Traded on NYSE Arca, BLOK is an exchange-traded fund focused on investing in companies involved in blockchain technology and cryptocurrencies, or, as the fund calls it disruptive sector.
“Our mandate is to be invested in companies that are involved with a very high beta,” Weiskopf told Decrypt. “Call it an asset class, call it a growth area, call it disruption, whatever you want to call it, we have to stay true to that mandate.”
To achieve that goal, BLOK’s holdings include shares of MicroStrategy, Galaxy Digital, Coinbase, and Block, as well as leading Bitcoin mining companies, such as Riot Platform, Marathon Digital, CleanSpark, Hut 8, among others.

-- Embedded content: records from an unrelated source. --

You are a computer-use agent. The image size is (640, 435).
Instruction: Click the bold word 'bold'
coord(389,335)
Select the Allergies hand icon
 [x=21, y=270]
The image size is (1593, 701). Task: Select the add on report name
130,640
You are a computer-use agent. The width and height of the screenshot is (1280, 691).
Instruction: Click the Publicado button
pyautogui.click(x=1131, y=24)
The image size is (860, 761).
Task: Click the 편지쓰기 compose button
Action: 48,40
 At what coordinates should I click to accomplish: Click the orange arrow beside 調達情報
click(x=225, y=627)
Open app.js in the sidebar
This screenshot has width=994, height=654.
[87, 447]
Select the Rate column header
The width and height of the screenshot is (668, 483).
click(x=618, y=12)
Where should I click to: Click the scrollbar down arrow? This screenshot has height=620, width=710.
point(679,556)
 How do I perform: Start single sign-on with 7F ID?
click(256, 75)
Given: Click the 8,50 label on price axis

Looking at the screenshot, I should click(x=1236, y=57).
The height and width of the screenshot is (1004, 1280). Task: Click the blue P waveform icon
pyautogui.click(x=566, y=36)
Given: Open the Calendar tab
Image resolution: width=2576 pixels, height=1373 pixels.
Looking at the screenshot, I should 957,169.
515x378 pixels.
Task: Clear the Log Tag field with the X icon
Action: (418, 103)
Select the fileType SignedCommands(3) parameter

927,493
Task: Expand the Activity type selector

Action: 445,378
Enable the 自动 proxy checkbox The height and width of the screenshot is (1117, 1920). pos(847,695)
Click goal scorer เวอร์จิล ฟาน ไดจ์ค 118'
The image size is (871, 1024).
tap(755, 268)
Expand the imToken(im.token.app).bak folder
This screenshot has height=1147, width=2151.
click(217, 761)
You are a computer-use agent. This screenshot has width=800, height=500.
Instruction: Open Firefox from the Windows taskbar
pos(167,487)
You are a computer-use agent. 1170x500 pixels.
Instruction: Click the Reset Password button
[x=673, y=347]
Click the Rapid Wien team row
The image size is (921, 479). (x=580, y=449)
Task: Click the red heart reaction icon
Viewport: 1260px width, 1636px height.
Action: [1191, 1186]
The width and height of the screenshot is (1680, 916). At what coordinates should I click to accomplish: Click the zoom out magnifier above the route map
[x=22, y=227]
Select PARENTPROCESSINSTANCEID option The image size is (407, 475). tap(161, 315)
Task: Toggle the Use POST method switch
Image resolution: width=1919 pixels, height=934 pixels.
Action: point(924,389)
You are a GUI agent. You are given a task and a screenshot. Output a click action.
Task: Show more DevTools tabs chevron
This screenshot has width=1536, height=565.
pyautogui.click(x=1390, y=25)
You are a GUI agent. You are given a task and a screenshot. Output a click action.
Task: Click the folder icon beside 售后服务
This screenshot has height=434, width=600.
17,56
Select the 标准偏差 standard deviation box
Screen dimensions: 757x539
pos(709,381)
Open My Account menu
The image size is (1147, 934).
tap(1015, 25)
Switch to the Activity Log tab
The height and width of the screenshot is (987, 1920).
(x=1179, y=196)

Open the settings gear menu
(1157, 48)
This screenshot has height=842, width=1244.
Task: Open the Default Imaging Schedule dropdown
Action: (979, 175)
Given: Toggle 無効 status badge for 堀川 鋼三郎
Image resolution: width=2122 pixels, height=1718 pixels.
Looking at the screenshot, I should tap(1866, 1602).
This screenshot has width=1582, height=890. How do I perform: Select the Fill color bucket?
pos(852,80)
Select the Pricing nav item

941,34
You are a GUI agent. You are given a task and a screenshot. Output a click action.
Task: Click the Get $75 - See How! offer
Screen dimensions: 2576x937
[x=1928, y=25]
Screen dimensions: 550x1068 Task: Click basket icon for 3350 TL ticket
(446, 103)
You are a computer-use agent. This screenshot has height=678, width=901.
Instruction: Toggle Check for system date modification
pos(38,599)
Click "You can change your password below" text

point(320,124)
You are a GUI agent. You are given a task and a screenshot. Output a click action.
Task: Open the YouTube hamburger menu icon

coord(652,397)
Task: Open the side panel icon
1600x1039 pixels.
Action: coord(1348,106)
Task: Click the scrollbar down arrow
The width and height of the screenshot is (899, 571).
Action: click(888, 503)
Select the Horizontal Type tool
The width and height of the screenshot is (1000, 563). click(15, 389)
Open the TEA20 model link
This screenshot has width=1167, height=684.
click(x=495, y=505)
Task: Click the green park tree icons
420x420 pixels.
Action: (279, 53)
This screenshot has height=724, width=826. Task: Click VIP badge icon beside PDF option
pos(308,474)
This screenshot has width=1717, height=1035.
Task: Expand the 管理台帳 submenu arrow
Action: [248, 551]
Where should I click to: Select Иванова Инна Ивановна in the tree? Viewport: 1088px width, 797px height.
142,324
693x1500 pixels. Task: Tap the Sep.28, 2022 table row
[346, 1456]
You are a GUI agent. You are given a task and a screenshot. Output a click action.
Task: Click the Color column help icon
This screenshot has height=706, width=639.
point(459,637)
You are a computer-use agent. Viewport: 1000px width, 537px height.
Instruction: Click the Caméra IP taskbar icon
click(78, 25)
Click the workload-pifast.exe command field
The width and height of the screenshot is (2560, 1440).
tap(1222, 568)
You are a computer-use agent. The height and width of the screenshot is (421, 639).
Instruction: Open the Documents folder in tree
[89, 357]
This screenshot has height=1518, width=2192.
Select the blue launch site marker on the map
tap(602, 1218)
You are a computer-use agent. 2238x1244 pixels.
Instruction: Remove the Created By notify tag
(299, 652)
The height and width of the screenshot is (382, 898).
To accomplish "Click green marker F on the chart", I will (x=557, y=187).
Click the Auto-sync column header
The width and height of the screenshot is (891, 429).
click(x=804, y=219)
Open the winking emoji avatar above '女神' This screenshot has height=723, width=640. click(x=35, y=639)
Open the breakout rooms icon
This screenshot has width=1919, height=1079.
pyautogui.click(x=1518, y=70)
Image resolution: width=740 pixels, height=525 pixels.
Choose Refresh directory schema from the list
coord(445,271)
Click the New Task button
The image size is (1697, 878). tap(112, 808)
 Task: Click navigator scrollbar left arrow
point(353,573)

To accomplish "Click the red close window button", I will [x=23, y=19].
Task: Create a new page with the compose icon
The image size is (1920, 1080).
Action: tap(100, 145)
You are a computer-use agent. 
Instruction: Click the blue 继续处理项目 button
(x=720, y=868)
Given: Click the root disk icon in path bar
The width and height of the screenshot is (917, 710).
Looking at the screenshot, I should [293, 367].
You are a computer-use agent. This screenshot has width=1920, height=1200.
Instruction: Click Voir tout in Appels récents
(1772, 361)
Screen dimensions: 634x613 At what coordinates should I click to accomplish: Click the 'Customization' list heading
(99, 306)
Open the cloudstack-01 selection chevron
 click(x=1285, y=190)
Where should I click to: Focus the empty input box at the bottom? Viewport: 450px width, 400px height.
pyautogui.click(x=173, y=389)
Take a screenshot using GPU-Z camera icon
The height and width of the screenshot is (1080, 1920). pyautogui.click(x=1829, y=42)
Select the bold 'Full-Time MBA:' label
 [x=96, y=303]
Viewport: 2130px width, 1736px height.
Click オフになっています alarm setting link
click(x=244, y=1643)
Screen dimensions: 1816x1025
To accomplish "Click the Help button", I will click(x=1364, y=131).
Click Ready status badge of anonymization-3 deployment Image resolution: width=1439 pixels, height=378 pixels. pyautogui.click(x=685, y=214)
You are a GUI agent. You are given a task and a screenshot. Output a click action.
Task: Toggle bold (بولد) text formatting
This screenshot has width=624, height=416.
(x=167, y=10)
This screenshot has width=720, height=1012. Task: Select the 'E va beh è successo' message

Since the start of the year, Riot and Marathon saw their stock skyrocket 190% and 150%, respectively, with other Bitcoin miners in Blok’s portfolio also confidently in the green.
But will this momentum last long? And what about risk management?
“Because we're an active fund, our exposure to the miners can move up and down,” Weiskopf told Decrypt. "We've been as high as 30% and as low as 9.5%—so I would say we were overweight to miners, but we're not fully tilted towards our maximum exposure in the miners.”
Regulators need something to regulate, says Weiskopf
Whereas Bitcoin miners appear to be a winning bet for BLOK, at least based on this year’s performance, another important part of the fund’s portfolio has significant exposure to companies involved in transactional aspects of the blockchain industry, such as Coinbase, PayPal, and Robinhood.
To BLOK portfolio managers this wasn’t fully unexpected, as they warned last month that “even bulls have to be concerned that either the regulatory pressures in the U.S. are suppressing Coinbase’s valuation (smell a discount), or worse – Coinbase’s management will be discouraged from innovating.”
“Coinbase is our core holding. We trimmed it back a bit when the Wells notice came about, and it wasn't a surprise to us,” said Weiskopf.
The funny thing about the transactional side of things, according to him, is that whether they're targeting Galaxy or Coinbase doesn't matter.
“It's not going to be neat, but they need something to regulate. I'm not doubting Coinbase at all, but I don't know what the government is going to do,” said Weiskopf, adding that BLOK will manage risk appropriately, sizing from a business model.